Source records

• • • •

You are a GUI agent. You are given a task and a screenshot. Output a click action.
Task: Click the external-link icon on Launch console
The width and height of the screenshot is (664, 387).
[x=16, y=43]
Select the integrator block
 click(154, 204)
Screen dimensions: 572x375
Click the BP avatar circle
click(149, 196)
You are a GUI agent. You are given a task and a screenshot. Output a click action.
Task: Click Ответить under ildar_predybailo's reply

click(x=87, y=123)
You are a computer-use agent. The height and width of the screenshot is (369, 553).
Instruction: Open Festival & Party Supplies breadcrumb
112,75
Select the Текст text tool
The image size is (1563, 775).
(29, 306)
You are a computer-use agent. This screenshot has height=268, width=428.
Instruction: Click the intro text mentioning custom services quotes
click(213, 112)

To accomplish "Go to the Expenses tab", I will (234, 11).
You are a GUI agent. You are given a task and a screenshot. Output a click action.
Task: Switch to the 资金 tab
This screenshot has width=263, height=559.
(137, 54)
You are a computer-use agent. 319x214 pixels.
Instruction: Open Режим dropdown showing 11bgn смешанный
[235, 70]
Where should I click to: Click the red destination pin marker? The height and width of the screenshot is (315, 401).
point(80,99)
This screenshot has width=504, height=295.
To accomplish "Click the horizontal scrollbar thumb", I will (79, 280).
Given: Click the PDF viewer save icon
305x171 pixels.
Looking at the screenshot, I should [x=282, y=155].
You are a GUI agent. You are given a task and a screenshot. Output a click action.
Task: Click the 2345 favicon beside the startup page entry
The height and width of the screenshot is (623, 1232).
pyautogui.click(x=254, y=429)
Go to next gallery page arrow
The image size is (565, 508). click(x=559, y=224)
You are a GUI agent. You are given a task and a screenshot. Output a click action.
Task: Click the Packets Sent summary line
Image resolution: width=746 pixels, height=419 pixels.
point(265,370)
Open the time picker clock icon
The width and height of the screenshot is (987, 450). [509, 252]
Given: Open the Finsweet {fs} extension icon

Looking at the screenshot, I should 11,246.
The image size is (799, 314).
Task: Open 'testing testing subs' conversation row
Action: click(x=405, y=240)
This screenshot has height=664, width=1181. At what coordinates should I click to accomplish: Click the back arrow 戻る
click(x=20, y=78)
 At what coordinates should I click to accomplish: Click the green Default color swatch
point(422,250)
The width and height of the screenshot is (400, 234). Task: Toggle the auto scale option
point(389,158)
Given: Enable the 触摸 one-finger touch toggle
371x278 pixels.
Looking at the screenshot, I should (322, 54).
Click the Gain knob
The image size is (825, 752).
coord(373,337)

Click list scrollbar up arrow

• • • •

Copy every line of the data above, word for word.

**FINISHED TASK**
You are a GUI agent. You are given a task and a screenshot. Output a click action.
Task: Click the external-link icon on Launch console
The width and height of the screenshot is (664, 387).
[x=16, y=43]
Select the integrator block
 click(154, 204)
Screen dimensions: 572x375
Click the BP avatar circle
click(149, 196)
You are a GUI agent. You are given a task and a screenshot. Output a click action.
Task: Click Ответить under ildar_predybailo's reply

click(x=87, y=123)
You are a computer-use agent. The height and width of the screenshot is (369, 553).
Instruction: Open Festival & Party Supplies breadcrumb
112,75
Select the Текст text tool
The image size is (1563, 775).
(29, 306)
You are a computer-use agent. This screenshot has height=268, width=428.
Instruction: Click the intro text mentioning custom services quotes
click(213, 112)

To accomplish "Go to the Expenses tab", I will (234, 11).
You are a GUI agent. You are given a task and a screenshot. Output a click action.
Task: Switch to the 资金 tab
This screenshot has width=263, height=559.
(137, 54)
You are a computer-use agent. 319x214 pixels.
Instruction: Open Режим dropdown showing 11bgn смешанный
[235, 70]
Where should I click to: Click the red destination pin marker? The height and width of the screenshot is (315, 401).
point(80,99)
This screenshot has width=504, height=295.
To accomplish "Click the horizontal scrollbar thumb", I will (79, 280).
Given: Click the PDF viewer save icon
305x171 pixels.
Looking at the screenshot, I should [x=282, y=155].
You are a GUI agent. You are given a task and a screenshot. Output a click action.
Task: Click the 2345 favicon beside the startup page entry
The height and width of the screenshot is (623, 1232).
pyautogui.click(x=254, y=429)
Go to next gallery page arrow
The image size is (565, 508). click(x=559, y=224)
You are a GUI agent. You are given a task and a screenshot. Output a click action.
Task: Click the Packets Sent summary line
Image resolution: width=746 pixels, height=419 pixels.
point(265,370)
Open the time picker clock icon
The width and height of the screenshot is (987, 450). [509, 252]
Given: Open the Finsweet {fs} extension icon

Looking at the screenshot, I should 11,246.
The image size is (799, 314).
Task: Open 'testing testing subs' conversation row
Action: click(x=405, y=240)
This screenshot has height=664, width=1181. At what coordinates should I click to accomplish: Click the back arrow 戻る
click(x=20, y=78)
 At what coordinates should I click to accomplish: Click the green Default color swatch
point(422,250)
The width and height of the screenshot is (400, 234). Task: Toggle the auto scale option
point(389,158)
Given: Enable the 触摸 one-finger touch toggle
371x278 pixels.
Looking at the screenshot, I should (322, 54).
Click the Gain knob
The image size is (825, 752).
coord(373,337)

Click list scrollbar up arrow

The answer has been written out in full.